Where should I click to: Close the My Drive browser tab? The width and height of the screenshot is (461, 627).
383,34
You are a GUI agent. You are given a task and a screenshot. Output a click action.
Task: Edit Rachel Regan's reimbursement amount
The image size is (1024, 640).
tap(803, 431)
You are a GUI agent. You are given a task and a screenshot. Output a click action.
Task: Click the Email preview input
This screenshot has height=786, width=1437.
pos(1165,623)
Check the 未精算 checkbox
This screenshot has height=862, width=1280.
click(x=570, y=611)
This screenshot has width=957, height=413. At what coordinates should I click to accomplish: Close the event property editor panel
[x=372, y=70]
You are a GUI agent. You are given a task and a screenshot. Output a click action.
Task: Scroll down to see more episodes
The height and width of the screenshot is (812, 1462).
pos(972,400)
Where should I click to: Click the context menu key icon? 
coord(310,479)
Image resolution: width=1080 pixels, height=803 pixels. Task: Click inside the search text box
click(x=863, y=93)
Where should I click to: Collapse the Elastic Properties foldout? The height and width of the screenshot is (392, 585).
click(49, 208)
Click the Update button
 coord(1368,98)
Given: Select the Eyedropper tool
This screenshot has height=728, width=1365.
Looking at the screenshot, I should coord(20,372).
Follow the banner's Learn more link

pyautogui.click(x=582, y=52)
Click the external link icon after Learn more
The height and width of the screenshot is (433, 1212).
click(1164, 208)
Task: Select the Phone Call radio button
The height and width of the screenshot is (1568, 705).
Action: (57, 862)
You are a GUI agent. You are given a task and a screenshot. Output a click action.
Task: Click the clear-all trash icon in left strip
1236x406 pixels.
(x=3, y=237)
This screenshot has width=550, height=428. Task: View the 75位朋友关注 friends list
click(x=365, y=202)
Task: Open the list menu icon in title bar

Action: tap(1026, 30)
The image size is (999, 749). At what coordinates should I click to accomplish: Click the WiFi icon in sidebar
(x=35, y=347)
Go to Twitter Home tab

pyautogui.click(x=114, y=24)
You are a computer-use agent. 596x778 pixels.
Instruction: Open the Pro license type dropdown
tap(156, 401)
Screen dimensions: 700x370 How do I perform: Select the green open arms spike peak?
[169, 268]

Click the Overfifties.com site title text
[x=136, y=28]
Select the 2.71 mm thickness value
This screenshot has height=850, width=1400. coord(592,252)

········

• [What to do]
Restate all the material exactly, word for word.

• [Response to the task]
Where should I click to: Close the My Drive browser tab? The width and height of the screenshot is (461, 627).
383,34
You are a GUI agent. You are given a task and a screenshot. Output a click action.
Task: Edit Rachel Regan's reimbursement amount
The image size is (1024, 640).
tap(803, 431)
You are a GUI agent. You are given a task and a screenshot. Output a click action.
Task: Click the Email preview input
This screenshot has height=786, width=1437.
pos(1165,623)
Check the 未精算 checkbox
This screenshot has height=862, width=1280.
click(x=570, y=611)
This screenshot has width=957, height=413. At what coordinates should I click to accomplish: Close the event property editor panel
[x=372, y=70]
You are a GUI agent. You are given a task and a screenshot. Output a click action.
Task: Scroll down to see more episodes
The height and width of the screenshot is (812, 1462).
pos(972,400)
Where should I click to: Click the context menu key icon? 
coord(310,479)
Image resolution: width=1080 pixels, height=803 pixels. Task: Click inside the search text box
click(x=863, y=93)
Where should I click to: Collapse the Elastic Properties foldout? The height and width of the screenshot is (392, 585).
click(49, 208)
Click the Update button
 coord(1368,98)
Given: Select the Eyedropper tool
This screenshot has height=728, width=1365.
Looking at the screenshot, I should coord(20,372).
Follow the banner's Learn more link

pyautogui.click(x=582, y=52)
Click the external link icon after Learn more
The height and width of the screenshot is (433, 1212).
click(1164, 208)
Task: Select the Phone Call radio button
The height and width of the screenshot is (1568, 705).
Action: (57, 862)
You are a GUI agent. You are given a task and a screenshot. Output a click action.
Task: Click the clear-all trash icon in left strip
1236x406 pixels.
(x=3, y=237)
This screenshot has width=550, height=428. Task: View the 75位朋友关注 friends list
click(x=365, y=202)
Task: Open the list menu icon in title bar

Action: tap(1026, 30)
The image size is (999, 749). At what coordinates should I click to accomplish: Click the WiFi icon in sidebar
(x=35, y=347)
Go to Twitter Home tab

pyautogui.click(x=114, y=24)
You are a computer-use agent. 596x778 pixels.
Instruction: Open the Pro license type dropdown
tap(156, 401)
Screen dimensions: 700x370 How do I perform: Select the green open arms spike peak?
[169, 268]

Click the Overfifties.com site title text
[x=136, y=28]
Select the 2.71 mm thickness value
This screenshot has height=850, width=1400. coord(592,252)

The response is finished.